If you own a dog, by rights you’re the pack leader. And as a pack leader it’s your responsibility to exert calm, assertive control.

Neglect this responsibility and it’s amazing how fast a dog will adopt a higher position in the hierarchy.

Often, a bark is a sign that a dog needs stimulation

Barks canbe a social cue; a way of saying hello. But long, drawn out volleys of noise indicate a “degree of urgency”, says dog psychologist Stanley Coren.

Often, the problem at play is boredom. An unstimulated animal is an unhappy animal – and especially when it comes to our canine friends. As we noted in a previous post on the topic, plenty of exercise paired with a toy or two should help the situation.

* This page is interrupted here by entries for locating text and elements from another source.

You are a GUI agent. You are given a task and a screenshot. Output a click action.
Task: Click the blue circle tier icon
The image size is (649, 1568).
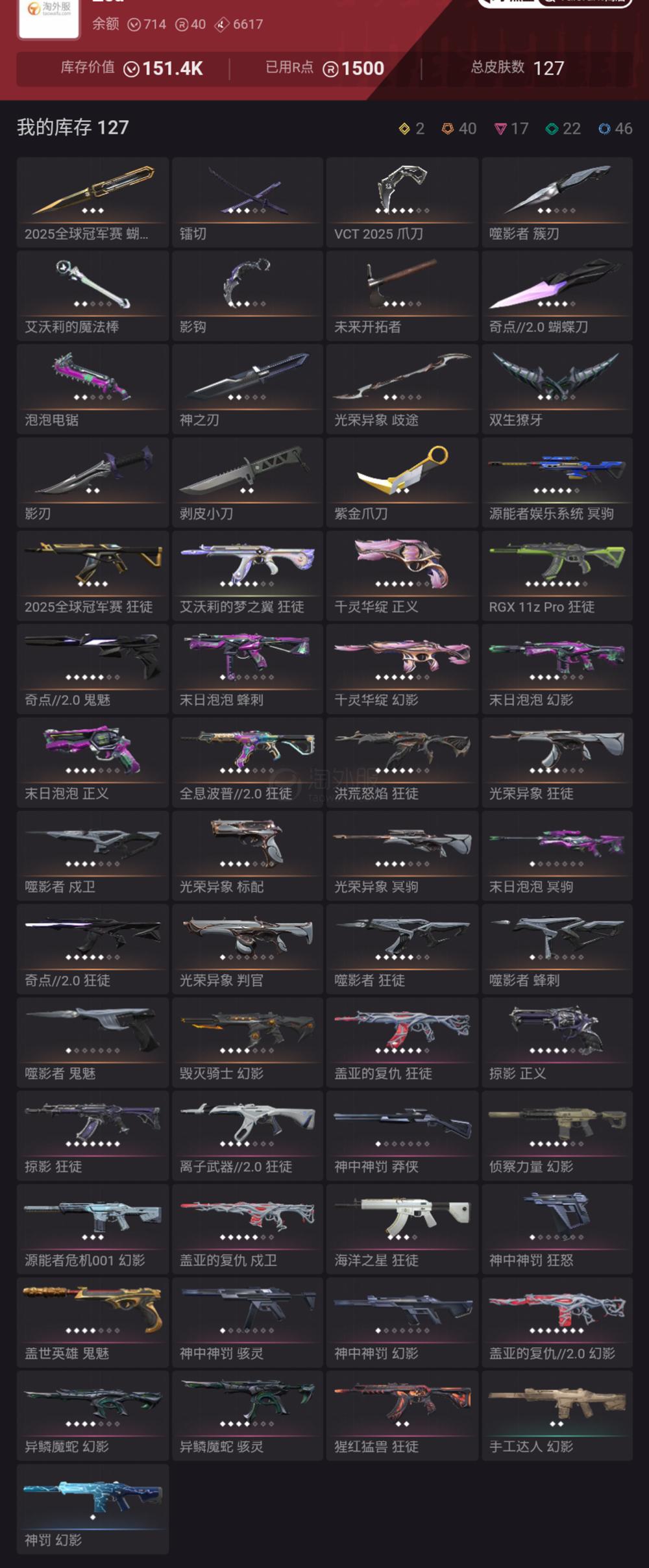pyautogui.click(x=604, y=129)
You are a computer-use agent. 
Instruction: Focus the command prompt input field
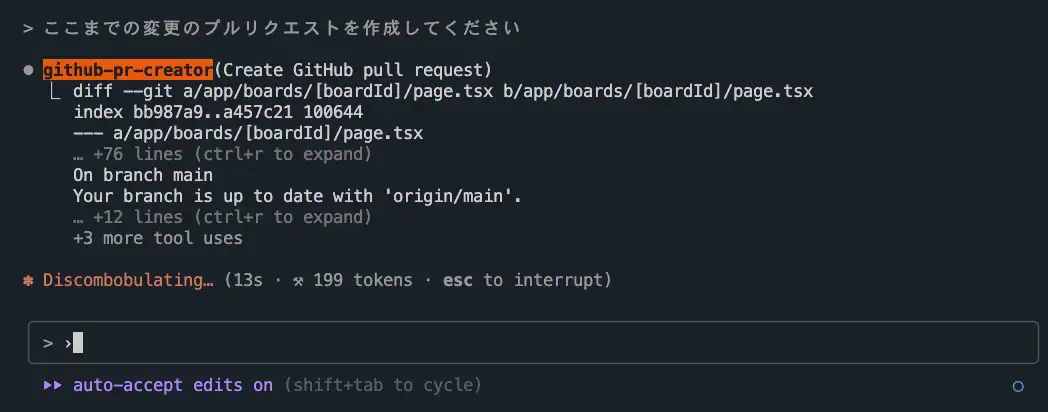[533, 342]
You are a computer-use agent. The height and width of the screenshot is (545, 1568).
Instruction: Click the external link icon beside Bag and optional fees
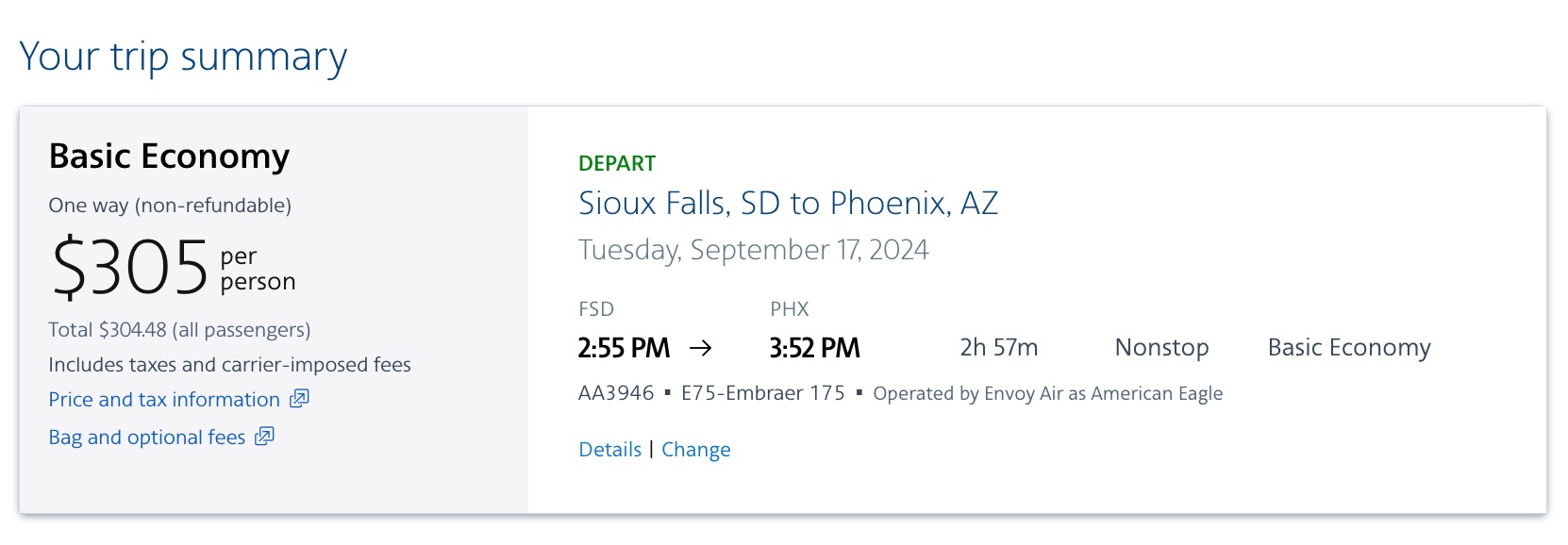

Often, a bark is a sign a dog is scared

Rescued pups often develop psychological trauma and then take this trauma into adulthood. A dog that cowers and/or barks at strangers is essentially telling you he’s scared. Animals like this will often end up retreating and finding a place to lie low.

The mistake is to try and coax him from this position, as coaxing him with food – the default play – only rewards the behavior.

Always pay particular attention to your energy. If you are hesitant to approach, and offering food in a meek manner, you’re almost fueling the idea that you’ve got a difficult animal on your hands.

A far better approach? Play the authoritarian leader. As Cesar Milan aptly puts it: “‘You just have to bring him out and get him out; bring him out and get him out. Then he sees he doesn’t have a choice.’”

Often, a bark is a sign that we’re stressed

Dogs can read our energy amazingly well. They’re very sensitive to the way we’re feeling. So if you’re presiding over an unsettled household, chances are your dog will feel the strain.

In fact, some canine psychologists believe it’s the smell of fear that dogs react to. Our bodies release pheromones when we’re under duress.

Sometimes, it’s wise to look inwards first.